In announcing the Justice Department investigation, the governor was accompanied by black Democrats from Baton Rouge who praised him and others for quickly asking the federal government to get involved.
"We know there's going to be an external investigation. I think it makes all the difference in the world," said state Sen. Regina Barrow.
Baton Rouge, a city of about 229,000, is 54 percent black, according to census data, and more than 25 percent of its people live in poverty.
Police said they have dash-cam video, bodycam video and store surveillance footage of the shooting that will be turned over to the Justice Department.
But Lt.
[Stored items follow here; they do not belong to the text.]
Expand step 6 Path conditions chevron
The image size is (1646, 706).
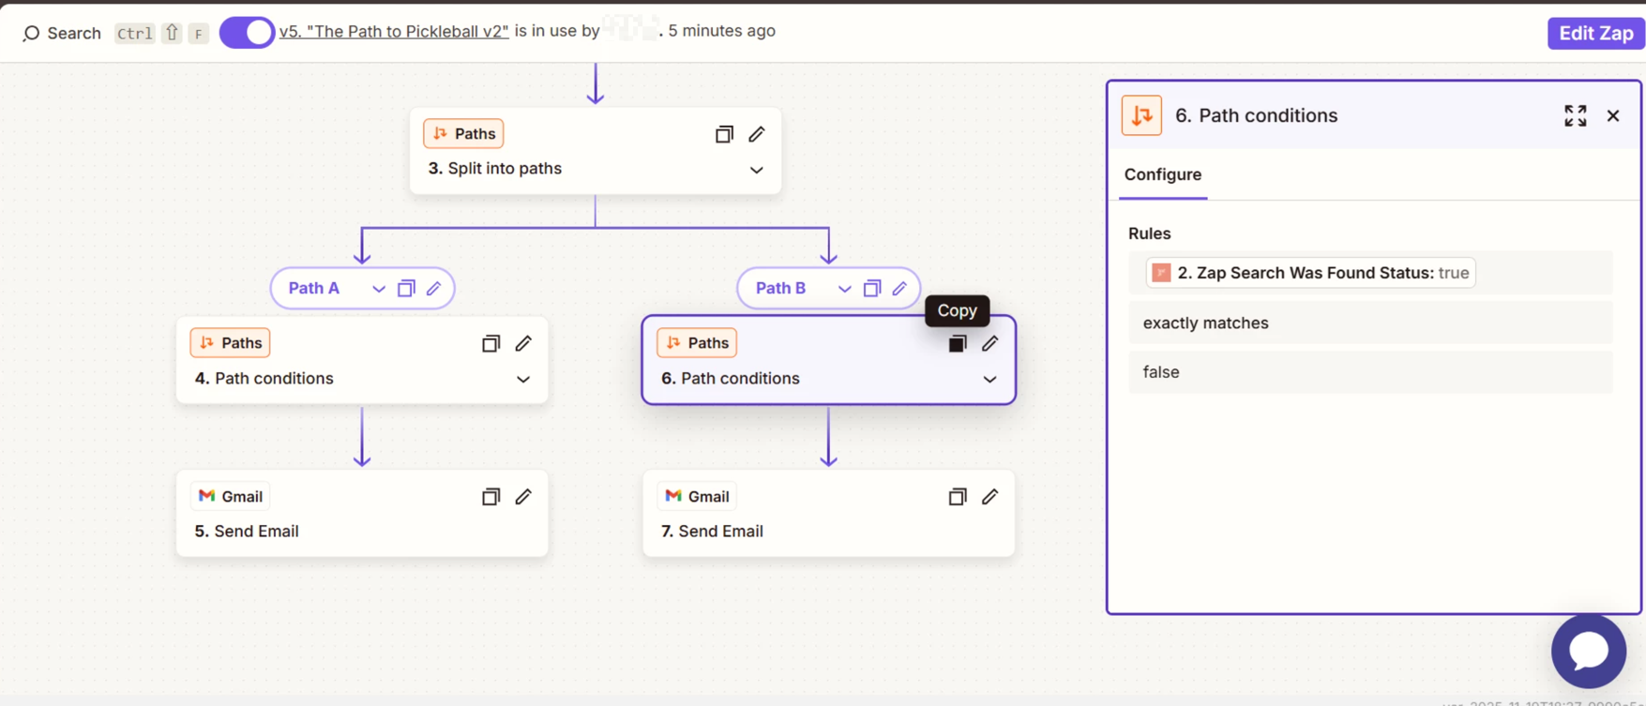[989, 380]
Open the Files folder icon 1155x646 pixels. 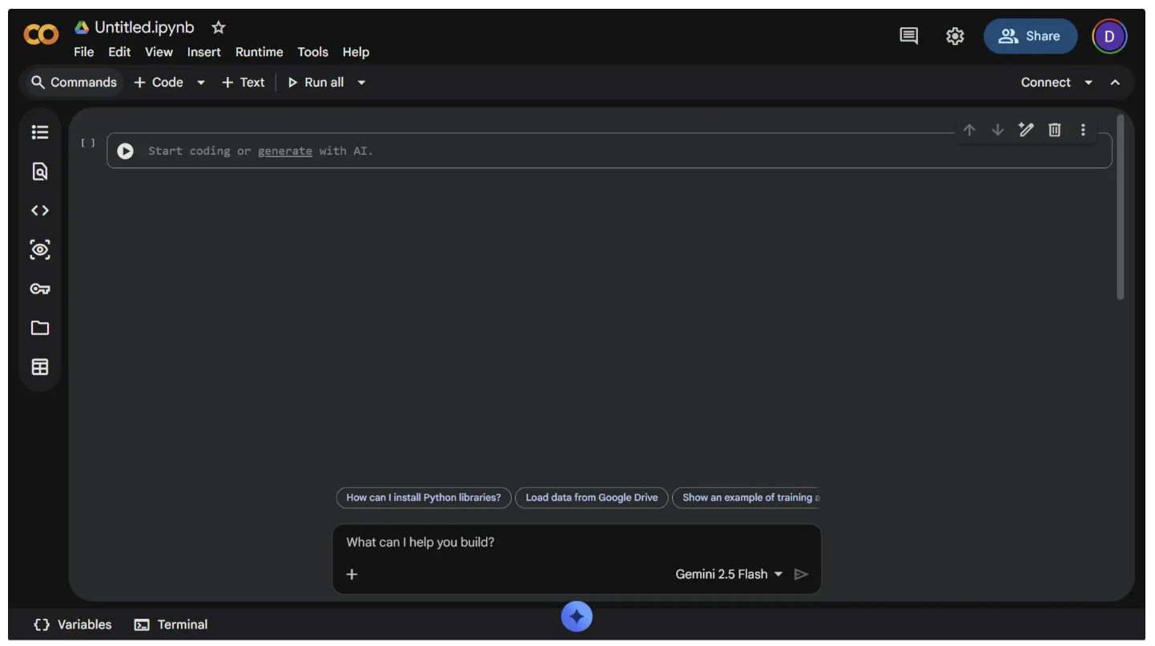pos(40,328)
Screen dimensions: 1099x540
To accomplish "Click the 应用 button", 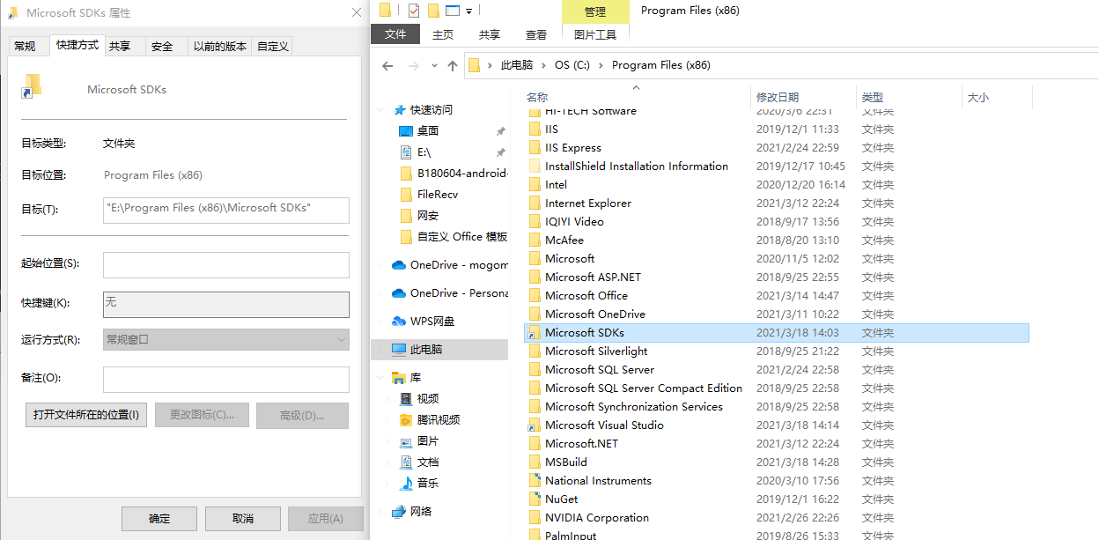I will click(x=326, y=518).
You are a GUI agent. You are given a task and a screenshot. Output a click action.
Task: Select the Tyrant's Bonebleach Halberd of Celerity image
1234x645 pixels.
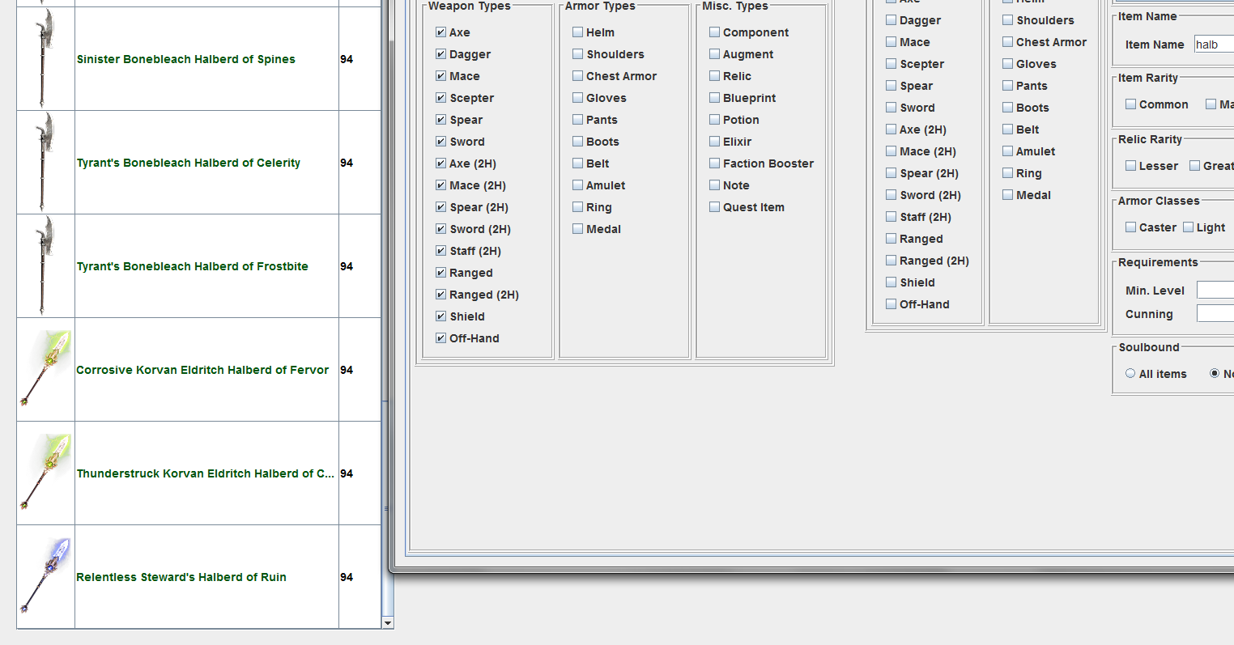[x=45, y=163]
Jonny Dunnam said the bodycam footage may not be as good as investigators hoped for because the cameras became dislodged during the scuffle.
That raises serious questions, said Marjorie Esman, executive director of the Louisiana ACLU. "Right when they're needed most is when two of them malfunction in the same way," she said.
The Justice Department will look into whether the officers willfully violated Sterling's civil rights through the use of unreasonable or excessive force.
Similar investigations, which often take many months, were opened after Michael Brown's shooting in Ferguson, Missouri, and following Eric Garner's chokehold death in New York City.
Federal investigators must meet a high legal burden to bring a civil rights prosecution, establishing that an officer knowingly used unreasonable force under the circumstances and did not simply make a mistake or use poor judgment.
The man who claimed to have shot the first cellphone footage to circulate, Arthur Reed, said his company, Stop the Killing Inc., makes documentary-style videos about killings in Baton Rouge.
"We look at ourselves as being a service to the community," Reed said.